NOW, THEREFORE, in compliance with the above-mentioned requirement and
in consideration of the mutual promises, agreements, and undertakings herein outlined,
the following conditions (the “Conditions”) by and between the parties are agreed to as
follows:
(1) Security Holder shall deposit with the Escrow Agent the following securities of
which he is the sole owner beneficially and of record: Certificate numbered
_____________ representing ___________ shares of common stock of the
Issuer.
(2) The securities while in escrow:
a. Will not share in assets in dissolution or liquidation until and unless
the remaining Security Holders have been paid a liquidating dividend
equal to the public offering price.
b. Will not be assigned, sold, transferred, or disposed of except by will or
pursuant to the laws of descent and distribution either in whole or in
part and in the case of every such transfer, the transferee shall
execute an escrow agreement identical to this agreement and shall
redeposit the securities in escrow under the same terms.
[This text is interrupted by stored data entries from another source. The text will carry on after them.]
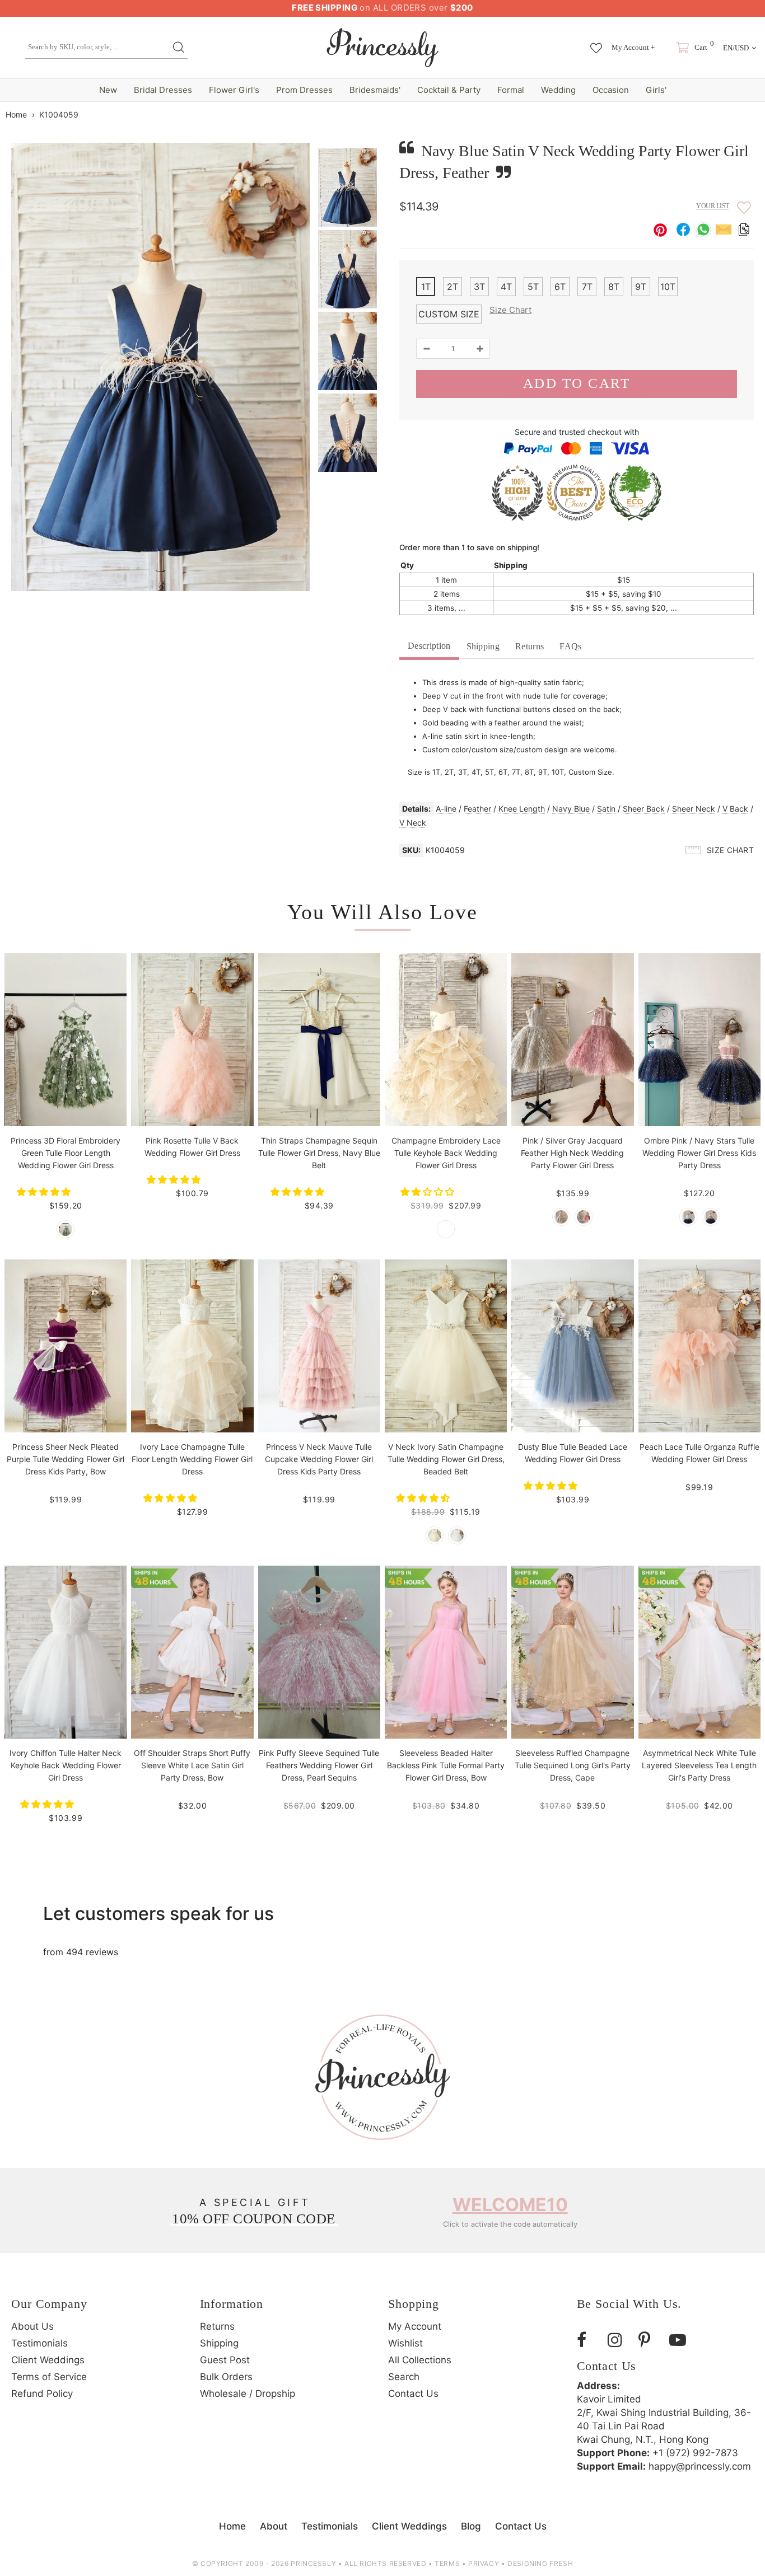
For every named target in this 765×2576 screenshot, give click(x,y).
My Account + (633, 47)
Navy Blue (571, 808)
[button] (45, 1191)
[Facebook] (588, 2340)
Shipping (483, 646)
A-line (446, 808)
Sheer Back (644, 808)
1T (426, 286)
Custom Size (448, 314)
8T (613, 286)
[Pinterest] (649, 2340)
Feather (477, 808)
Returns (529, 646)
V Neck (412, 822)
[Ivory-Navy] (688, 1217)
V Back (735, 808)
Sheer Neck (693, 808)
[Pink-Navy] (710, 1217)
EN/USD (736, 48)
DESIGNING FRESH (540, 2563)
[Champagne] (445, 1229)
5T (533, 286)
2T (452, 286)
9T (640, 286)
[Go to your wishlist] (596, 42)
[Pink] (583, 1217)
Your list (712, 206)
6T (560, 286)
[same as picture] (65, 1229)
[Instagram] (619, 2340)
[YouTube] (680, 2340)
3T (479, 286)
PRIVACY (483, 2563)
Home (16, 114)
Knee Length (521, 808)
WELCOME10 (510, 2205)
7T (587, 286)
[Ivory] (457, 1535)
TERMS (447, 2563)
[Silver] (561, 1217)
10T (667, 286)
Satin (606, 808)
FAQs (570, 646)
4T (506, 286)
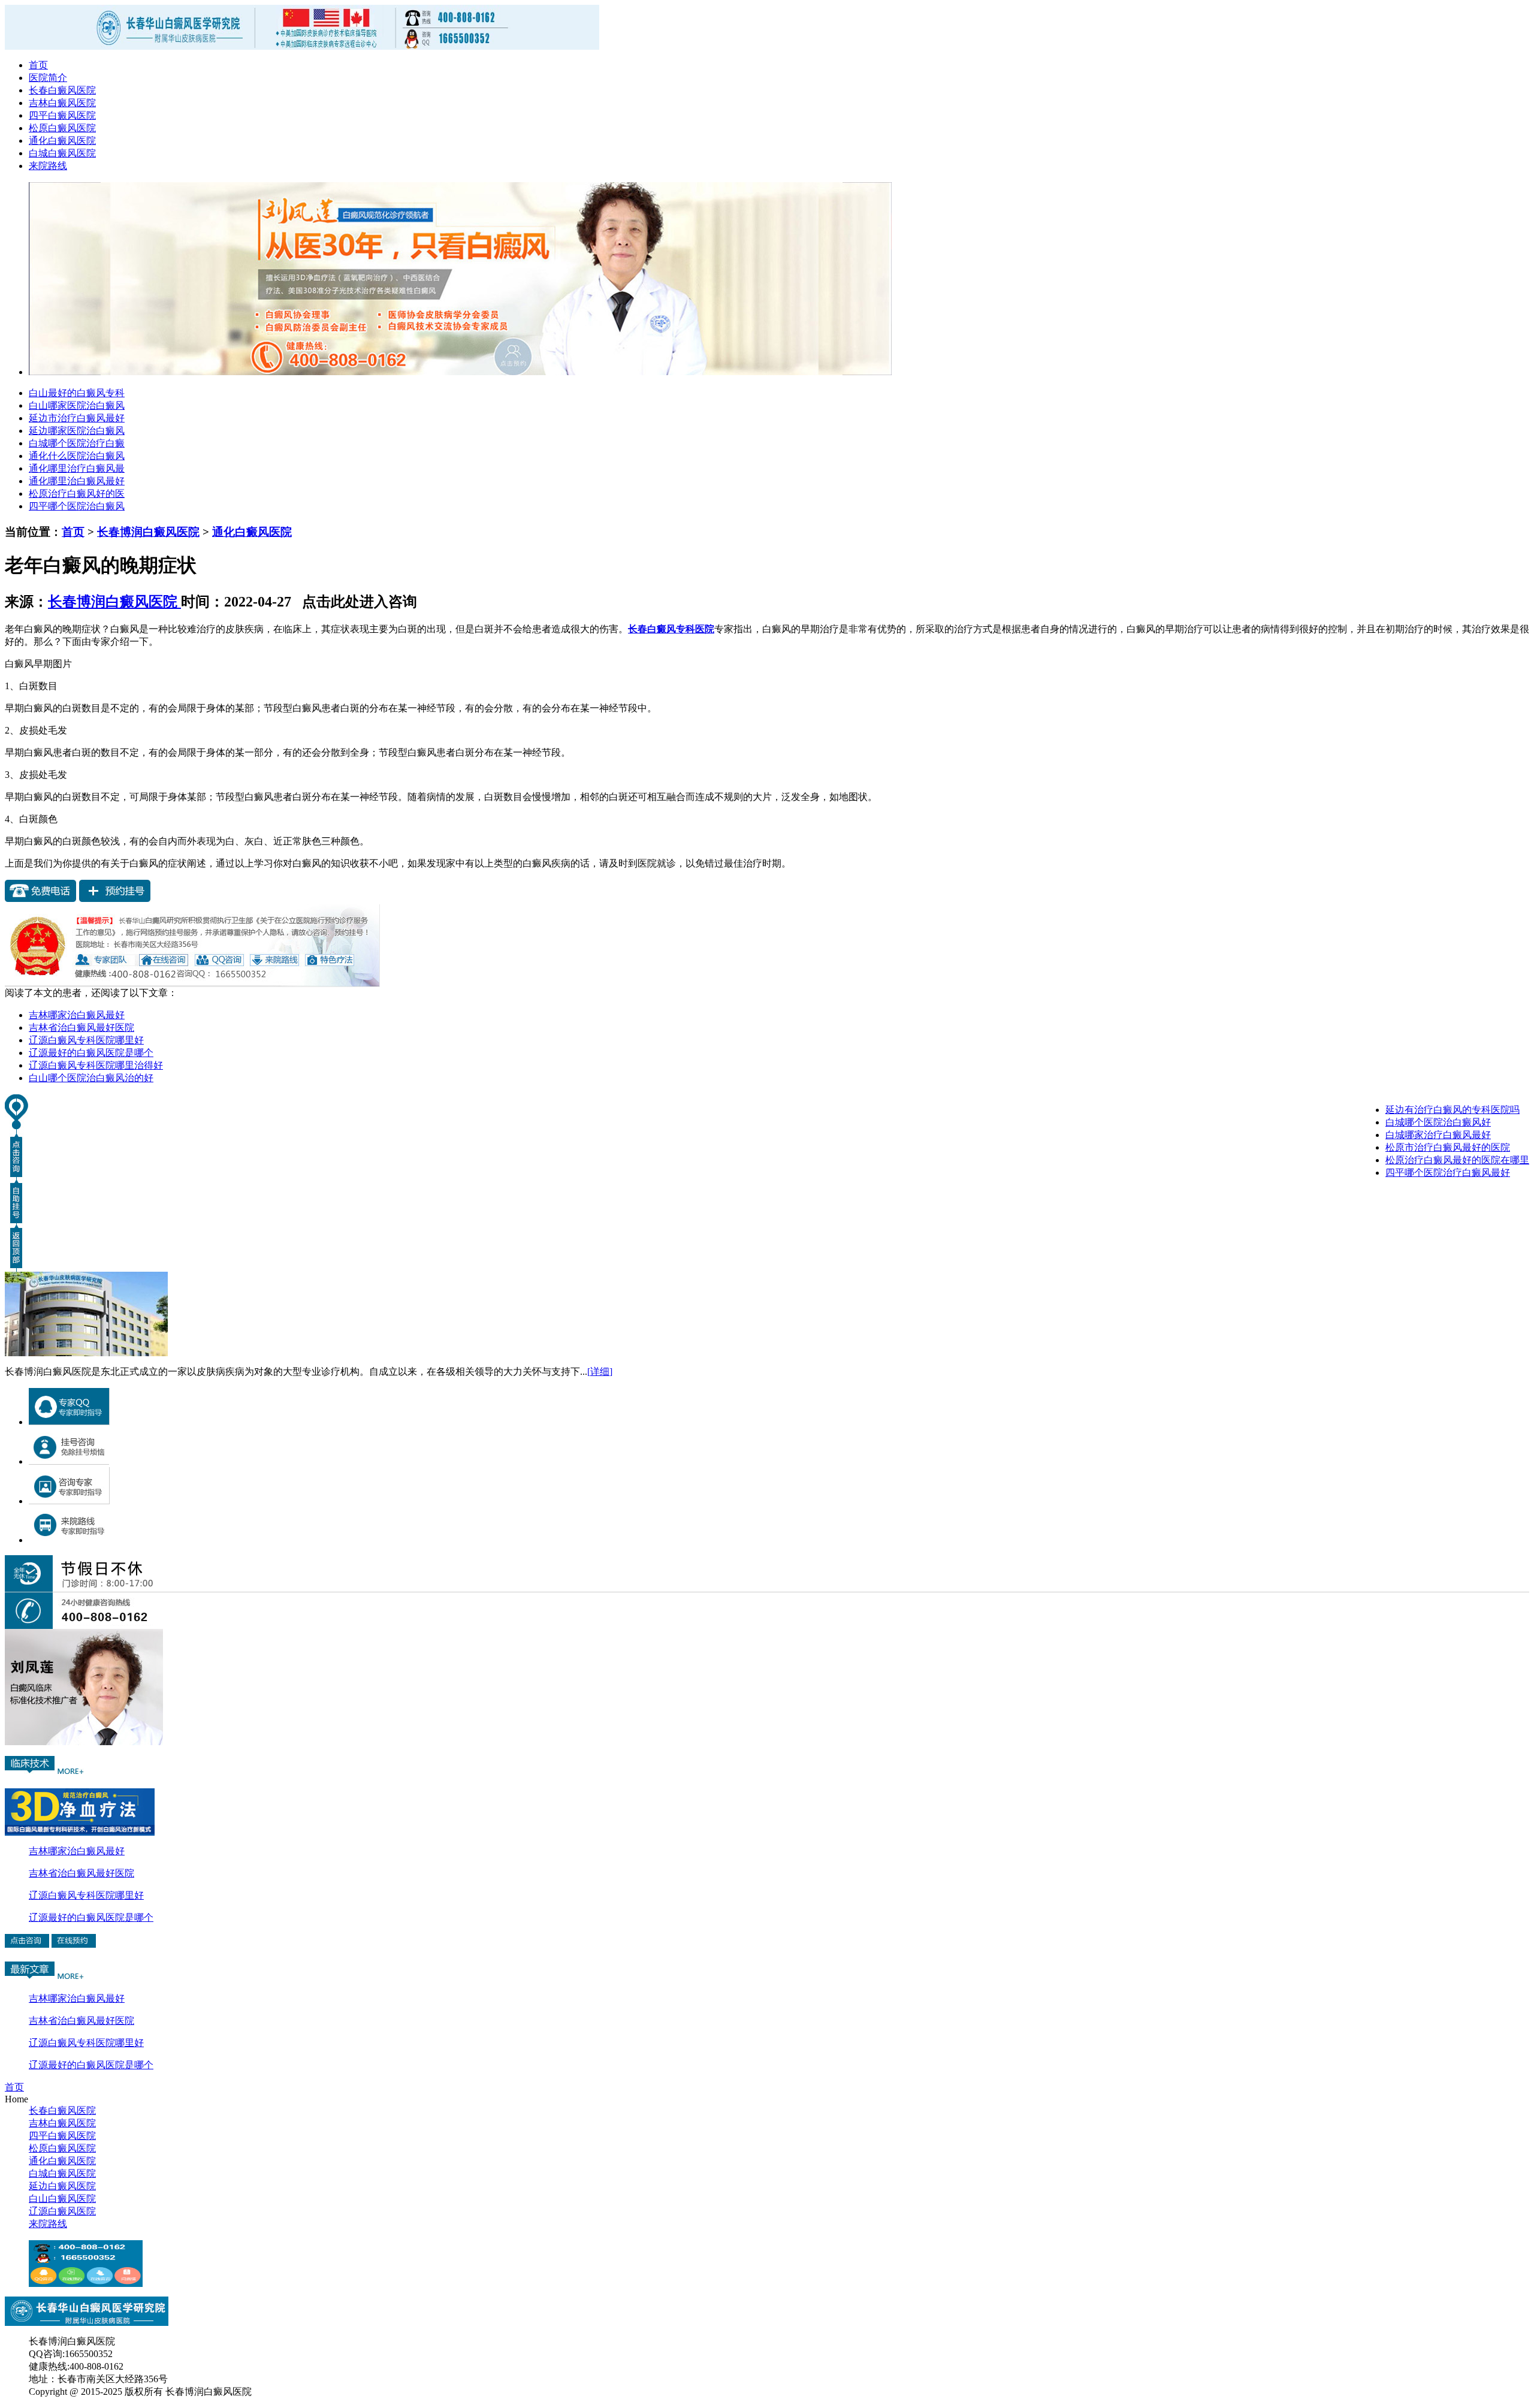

c. Shall not share in any cash dividend or distribution unless the same is
paid out of earned surplus and in furtherance hereof, the Security
Holder agrees to donate into the treasury of the issuer any such
dividend or distribution not paid out of earned surplus; this condition
shall no longer apply if and when all other security holders have
received a liquidating dividend equal per share to the offering price of
the securities registered as noted above.